__What is being asked__
Instruction for the data below: set down exactly the lines from the line with "Given: Click info icon next to Clicks header" to the line with "Task: Toggle visibility", inclusive, and no others.
——
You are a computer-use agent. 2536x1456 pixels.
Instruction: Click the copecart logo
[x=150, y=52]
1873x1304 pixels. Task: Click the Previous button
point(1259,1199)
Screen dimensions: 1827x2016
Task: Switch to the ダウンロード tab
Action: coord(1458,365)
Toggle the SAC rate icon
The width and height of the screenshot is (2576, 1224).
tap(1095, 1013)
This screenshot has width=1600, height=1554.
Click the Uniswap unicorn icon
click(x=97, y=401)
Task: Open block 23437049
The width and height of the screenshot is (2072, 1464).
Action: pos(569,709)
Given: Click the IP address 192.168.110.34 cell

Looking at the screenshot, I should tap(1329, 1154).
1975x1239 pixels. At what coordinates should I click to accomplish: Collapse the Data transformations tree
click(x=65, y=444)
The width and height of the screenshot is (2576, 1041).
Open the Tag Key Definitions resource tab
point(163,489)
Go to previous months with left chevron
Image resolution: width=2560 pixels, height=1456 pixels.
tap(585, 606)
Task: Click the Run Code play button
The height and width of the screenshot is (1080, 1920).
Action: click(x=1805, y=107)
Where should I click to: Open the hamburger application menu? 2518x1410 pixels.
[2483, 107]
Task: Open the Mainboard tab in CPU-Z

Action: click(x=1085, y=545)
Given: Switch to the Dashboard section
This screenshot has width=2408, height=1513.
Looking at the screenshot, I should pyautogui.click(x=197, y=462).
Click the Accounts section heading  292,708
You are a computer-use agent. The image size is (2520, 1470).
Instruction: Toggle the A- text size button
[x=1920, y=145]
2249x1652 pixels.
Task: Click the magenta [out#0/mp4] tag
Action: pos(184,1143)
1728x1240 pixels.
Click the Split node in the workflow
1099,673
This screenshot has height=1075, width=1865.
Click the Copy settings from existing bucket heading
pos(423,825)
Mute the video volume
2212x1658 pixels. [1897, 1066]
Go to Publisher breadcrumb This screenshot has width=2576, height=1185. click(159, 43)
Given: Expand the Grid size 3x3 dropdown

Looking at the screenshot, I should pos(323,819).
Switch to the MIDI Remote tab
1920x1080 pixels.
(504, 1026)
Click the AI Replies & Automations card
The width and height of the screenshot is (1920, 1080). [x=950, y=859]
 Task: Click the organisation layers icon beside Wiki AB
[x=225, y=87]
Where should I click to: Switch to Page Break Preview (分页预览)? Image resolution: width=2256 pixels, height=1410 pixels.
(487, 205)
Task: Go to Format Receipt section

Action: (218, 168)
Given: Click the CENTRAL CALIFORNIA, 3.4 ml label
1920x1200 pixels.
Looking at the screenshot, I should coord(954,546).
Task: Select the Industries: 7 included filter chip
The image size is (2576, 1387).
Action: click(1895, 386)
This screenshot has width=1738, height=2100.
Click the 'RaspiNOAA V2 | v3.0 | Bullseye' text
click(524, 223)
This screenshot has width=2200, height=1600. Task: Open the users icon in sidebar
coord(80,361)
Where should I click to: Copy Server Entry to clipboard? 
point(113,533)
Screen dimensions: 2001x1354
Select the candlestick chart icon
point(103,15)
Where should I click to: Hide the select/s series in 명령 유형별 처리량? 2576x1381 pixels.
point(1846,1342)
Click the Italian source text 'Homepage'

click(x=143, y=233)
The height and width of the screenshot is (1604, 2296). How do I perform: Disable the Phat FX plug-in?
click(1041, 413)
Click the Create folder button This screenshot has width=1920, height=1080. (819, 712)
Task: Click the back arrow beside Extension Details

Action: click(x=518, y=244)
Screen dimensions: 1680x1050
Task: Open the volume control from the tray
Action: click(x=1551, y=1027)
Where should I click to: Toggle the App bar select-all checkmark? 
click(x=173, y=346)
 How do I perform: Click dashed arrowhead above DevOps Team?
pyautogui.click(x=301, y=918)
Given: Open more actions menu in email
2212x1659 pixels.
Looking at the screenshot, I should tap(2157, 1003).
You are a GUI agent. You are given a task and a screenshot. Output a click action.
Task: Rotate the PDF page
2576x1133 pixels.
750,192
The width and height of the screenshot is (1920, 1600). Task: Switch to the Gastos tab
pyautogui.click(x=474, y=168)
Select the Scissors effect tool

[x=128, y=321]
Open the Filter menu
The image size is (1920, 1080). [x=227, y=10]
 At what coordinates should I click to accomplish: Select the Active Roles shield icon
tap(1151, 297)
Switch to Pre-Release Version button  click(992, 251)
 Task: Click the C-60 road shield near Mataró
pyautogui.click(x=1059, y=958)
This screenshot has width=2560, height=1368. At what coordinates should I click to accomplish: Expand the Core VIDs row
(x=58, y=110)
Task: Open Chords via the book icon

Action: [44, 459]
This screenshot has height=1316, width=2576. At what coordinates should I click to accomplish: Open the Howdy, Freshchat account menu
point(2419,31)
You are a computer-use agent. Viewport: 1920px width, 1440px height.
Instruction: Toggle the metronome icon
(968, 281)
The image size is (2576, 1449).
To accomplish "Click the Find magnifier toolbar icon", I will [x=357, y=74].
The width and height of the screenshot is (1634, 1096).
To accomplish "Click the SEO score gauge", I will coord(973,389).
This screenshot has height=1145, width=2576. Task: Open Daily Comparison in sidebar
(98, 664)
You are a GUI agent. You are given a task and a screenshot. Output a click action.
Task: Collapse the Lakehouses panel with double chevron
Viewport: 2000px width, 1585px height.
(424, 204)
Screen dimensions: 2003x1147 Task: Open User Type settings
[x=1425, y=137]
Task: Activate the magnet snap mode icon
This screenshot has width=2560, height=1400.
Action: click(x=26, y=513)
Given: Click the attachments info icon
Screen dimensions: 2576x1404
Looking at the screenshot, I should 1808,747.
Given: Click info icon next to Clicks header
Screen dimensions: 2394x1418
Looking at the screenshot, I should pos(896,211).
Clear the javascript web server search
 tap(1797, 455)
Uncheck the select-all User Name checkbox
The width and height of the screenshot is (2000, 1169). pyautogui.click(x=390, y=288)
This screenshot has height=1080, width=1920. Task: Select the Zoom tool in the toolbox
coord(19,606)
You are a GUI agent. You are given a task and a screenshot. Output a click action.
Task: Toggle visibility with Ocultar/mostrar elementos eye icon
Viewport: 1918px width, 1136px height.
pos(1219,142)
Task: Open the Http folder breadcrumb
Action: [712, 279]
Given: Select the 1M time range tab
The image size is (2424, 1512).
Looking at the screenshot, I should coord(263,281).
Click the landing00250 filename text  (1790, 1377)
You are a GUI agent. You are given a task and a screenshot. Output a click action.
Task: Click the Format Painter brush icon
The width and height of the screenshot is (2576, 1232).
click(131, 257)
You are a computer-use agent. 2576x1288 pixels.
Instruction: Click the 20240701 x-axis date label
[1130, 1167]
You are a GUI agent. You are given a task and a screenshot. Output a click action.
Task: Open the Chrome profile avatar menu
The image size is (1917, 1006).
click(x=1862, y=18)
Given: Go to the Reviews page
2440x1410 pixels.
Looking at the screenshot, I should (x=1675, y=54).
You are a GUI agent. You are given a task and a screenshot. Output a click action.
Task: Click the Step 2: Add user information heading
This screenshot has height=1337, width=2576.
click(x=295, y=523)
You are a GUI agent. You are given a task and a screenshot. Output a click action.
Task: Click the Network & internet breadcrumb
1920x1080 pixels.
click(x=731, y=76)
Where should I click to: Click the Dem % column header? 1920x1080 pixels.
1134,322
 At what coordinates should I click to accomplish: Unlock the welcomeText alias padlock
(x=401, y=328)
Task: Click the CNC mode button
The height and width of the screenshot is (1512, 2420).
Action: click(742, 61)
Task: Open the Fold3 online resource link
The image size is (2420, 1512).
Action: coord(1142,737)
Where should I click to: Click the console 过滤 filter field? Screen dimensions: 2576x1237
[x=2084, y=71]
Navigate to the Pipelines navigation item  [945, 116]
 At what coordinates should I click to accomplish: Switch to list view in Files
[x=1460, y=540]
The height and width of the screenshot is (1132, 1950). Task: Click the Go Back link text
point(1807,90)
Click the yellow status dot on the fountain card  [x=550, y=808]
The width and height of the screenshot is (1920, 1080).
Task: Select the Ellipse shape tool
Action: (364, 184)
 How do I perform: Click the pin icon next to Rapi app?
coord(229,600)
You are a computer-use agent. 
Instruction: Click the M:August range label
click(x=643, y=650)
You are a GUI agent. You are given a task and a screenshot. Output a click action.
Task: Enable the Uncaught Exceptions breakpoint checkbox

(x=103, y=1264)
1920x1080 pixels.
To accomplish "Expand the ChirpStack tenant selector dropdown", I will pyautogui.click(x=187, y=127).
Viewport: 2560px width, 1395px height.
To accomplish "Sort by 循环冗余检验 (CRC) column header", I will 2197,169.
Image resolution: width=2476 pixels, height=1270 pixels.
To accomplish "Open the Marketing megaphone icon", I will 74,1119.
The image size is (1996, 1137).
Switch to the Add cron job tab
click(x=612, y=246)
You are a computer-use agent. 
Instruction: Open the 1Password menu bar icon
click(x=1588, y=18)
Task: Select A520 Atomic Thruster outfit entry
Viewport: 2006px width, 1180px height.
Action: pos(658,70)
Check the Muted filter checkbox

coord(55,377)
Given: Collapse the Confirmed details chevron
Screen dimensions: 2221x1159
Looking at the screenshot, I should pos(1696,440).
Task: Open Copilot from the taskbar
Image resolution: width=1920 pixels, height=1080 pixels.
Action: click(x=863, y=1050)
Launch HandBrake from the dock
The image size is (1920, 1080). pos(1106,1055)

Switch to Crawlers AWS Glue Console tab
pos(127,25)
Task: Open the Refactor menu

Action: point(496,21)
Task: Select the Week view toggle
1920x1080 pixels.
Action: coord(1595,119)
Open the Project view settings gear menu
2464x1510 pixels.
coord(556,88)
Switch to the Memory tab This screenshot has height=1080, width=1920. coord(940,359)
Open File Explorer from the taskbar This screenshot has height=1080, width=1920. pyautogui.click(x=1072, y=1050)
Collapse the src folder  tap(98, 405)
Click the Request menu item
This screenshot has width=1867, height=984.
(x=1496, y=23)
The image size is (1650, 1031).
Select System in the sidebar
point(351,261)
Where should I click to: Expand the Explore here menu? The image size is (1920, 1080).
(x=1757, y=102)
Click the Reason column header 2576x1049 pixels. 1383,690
——
__Answer box__
Given: Click info icon next to Clicks header
Screen dimensions: 2394x1418
Looking at the screenshot, I should pos(896,211).
Clear the javascript web server search
 tap(1797, 455)
Uncheck the select-all User Name checkbox
The width and height of the screenshot is (2000, 1169). pyautogui.click(x=390, y=288)
This screenshot has height=1080, width=1920. Task: Select the Zoom tool in the toolbox
coord(19,606)
You are a GUI agent. You are given a task and a screenshot. Output a click action.
Task: Toggle visibility with Ocultar/mostrar elementos eye icon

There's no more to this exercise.